Clause 3 - Savings credit
State Pension Credit Bill [Lords]
10:30 am

Photo of Professor Steve Webb

Professor Steve Webb (Northavon, Liberal Democrat)

I apologise. The Minister is quite right.

That would have been the strange effect of tabling only amendment No. 1. Amendment No. 2 is designed to address that and would assume that such men were drawing the pension that they had accrued so far.

The Minister might say, ''It is a funny business to assume that people are getting a pension when they are not.'' However, on Tuesday she said that the system would do that for 65-year-old men who defer. If a 65-year-old man defers his pension until he is 66 and claims pension credit at 65, the Government will, properly, say, ''We'll assume that you're getting a pension and treat you as though you were getting a pension, even though you're not, because we do not want to give you a barmy advantage for deferring and treat you as though you have no income.'' The principle of assuming that a person gets a pension that he does not receive is implicit in the system.

I accept that it is a bit muddy to assume that a person is receiving the pension that they have accrued so far. The phrase ''decrepit computer systems'' may pop up in the next half hour. The phrase is beloved of the Secretary of State because he is fond of saying that computers cannot count—no, not ''count'', although one wonders about that sometimes. I meant to say cannot cope.

Many men aged 60 to 64 would have accrued something approaching a full basic state pension. Amendment No. 2 would not assume that they have a full basic state pension because that would entitle them to savings credit to which they might not be entitled if, when they reached 65, they did not have a full basic state pension. Our drafting of the amendment erred on the side of caution, as we are wont to do. For example, we are arguing not that someone who has just swanned into the country should be imputed to be earning a full basic pension and should receive a savings credit for each penny that he had saved, but that people who have worked all their life and have practically accrued a full basic pension should receive a reward for their savings at the age of 60, not 65. I accept that, over

time, the 60 years threshold will rise and eventually equalise at 65.

We want equalisation at 60 not 65 because of women aged 60 to 64. That is the critical reason behind the amendments. Women pensioners will have listened carefully to the Secretary of State for Work and Pensions announcing the virtues of the pension credit and the savings credit and saying that they are a reward for pensioners who save and that, at last, they will not be worse off than their neighbour. Women aged 60 to 64 will have said, ''Good. That's me.'' The Government made the case that the pension credit would be good news for people who save and that it would get rid of the next-door neighbour problem.

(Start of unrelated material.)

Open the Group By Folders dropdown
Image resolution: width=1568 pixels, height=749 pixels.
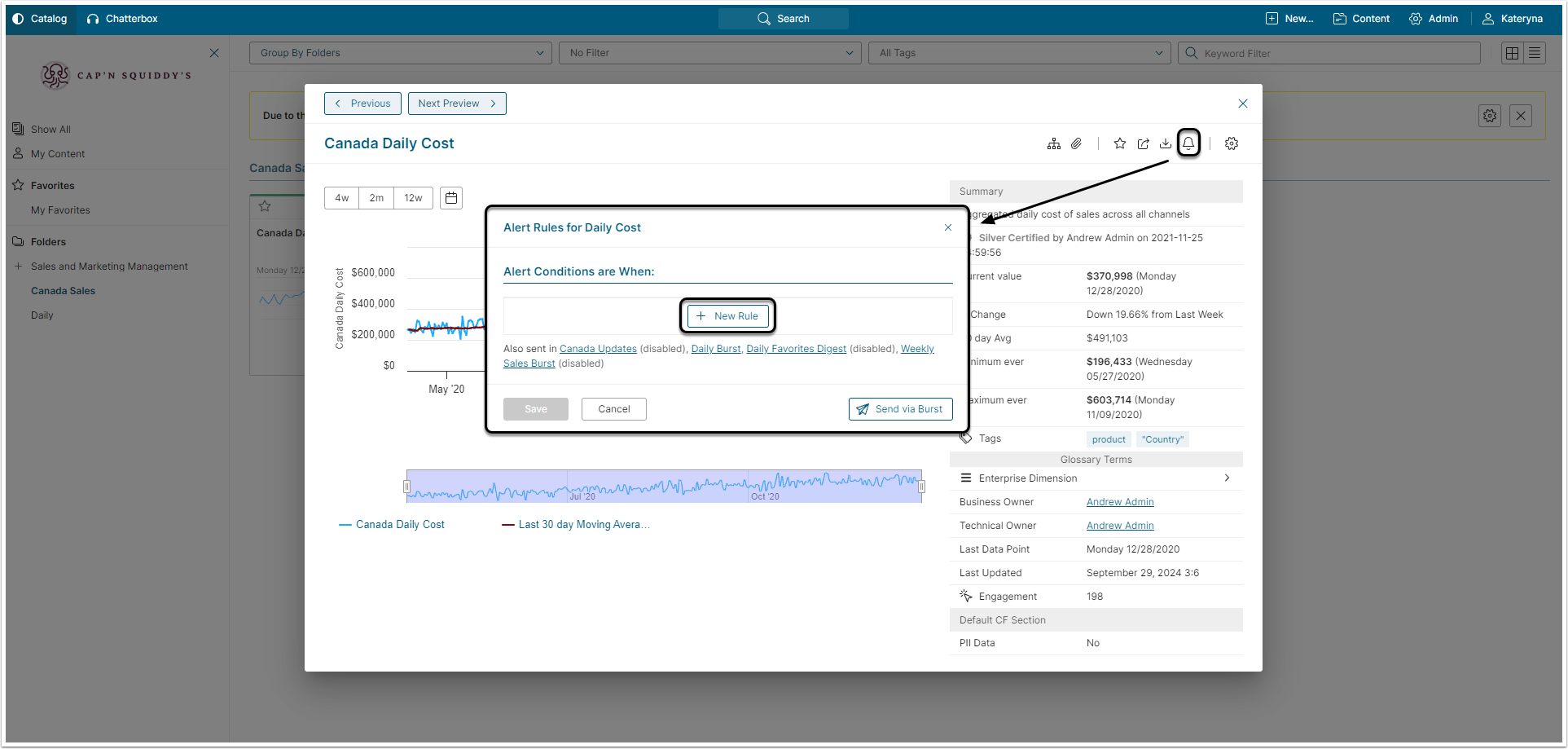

It will not. Many woman aged 60 to 64 may think of themselves as pensioners. That is not a strange notion. Let us bear in mind a woman of 62 years who heard the Secretary of State talking about pensioners being rewarded for saving. Perhaps long speeches qualify certain proposals, but headlines do not, and nor does the coverage given to such speeches. The Government have raised an expectation among women aged 60 to 64, and to turn round and tell them, when the system is in place, that they may have to wait five years to be rewarded for saving and until then will be no better off than their next-door neighbour may create resentment. If the amendment were to bring 60 to 64-year-old men into the scope of the proposal, it is worth considering.

Can the Minister give us an estimate of the savings credit entitlement of women aged 60 to 64 if the threshold was lowered? That could be used as part of the total cost but, if the proposal really is a reward for saving, pensioners should be given that reward.